*** Supplied information Section Begins ***

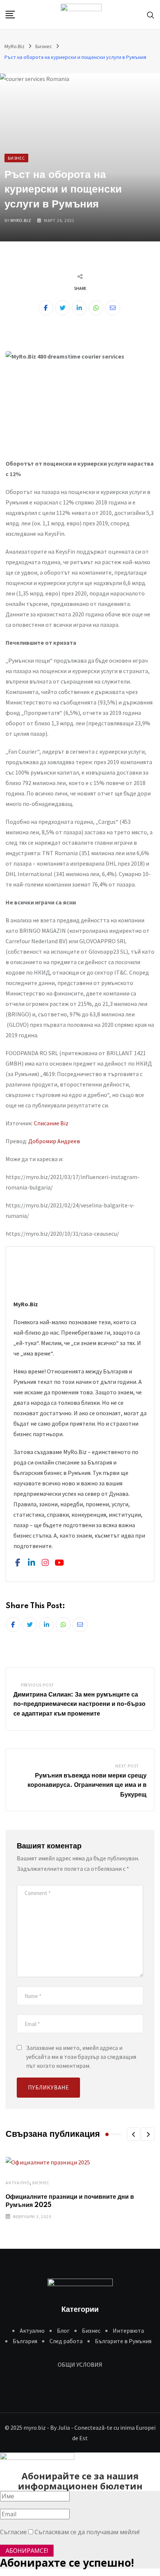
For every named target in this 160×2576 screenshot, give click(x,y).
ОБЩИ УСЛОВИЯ (80, 2364)
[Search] (150, 14)
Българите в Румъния (123, 2341)
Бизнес (40, 2182)
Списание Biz (51, 1123)
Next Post (127, 1766)
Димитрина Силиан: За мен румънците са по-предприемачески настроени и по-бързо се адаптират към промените (79, 1704)
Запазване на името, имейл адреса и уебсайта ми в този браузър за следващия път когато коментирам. (81, 2056)
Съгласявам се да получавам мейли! (87, 2532)
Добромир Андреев (54, 1141)
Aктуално (18, 2182)
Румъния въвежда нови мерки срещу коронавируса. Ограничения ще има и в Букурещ (87, 1785)
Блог (63, 2330)
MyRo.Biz (20, 220)
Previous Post (37, 1685)
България (25, 2341)
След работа (66, 2341)
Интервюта (128, 2330)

*** Supplied information Section Ends ***

§ **Exercise prompt**: Look through the entries above; copy every line holding the string "Румъния".

§ **Result for this exercise**:
Българите в Румъния (123, 2341)
Румъния въвежда нови мерки срещу коронавируса. Ограничения ще има и в Букурещ (87, 1785)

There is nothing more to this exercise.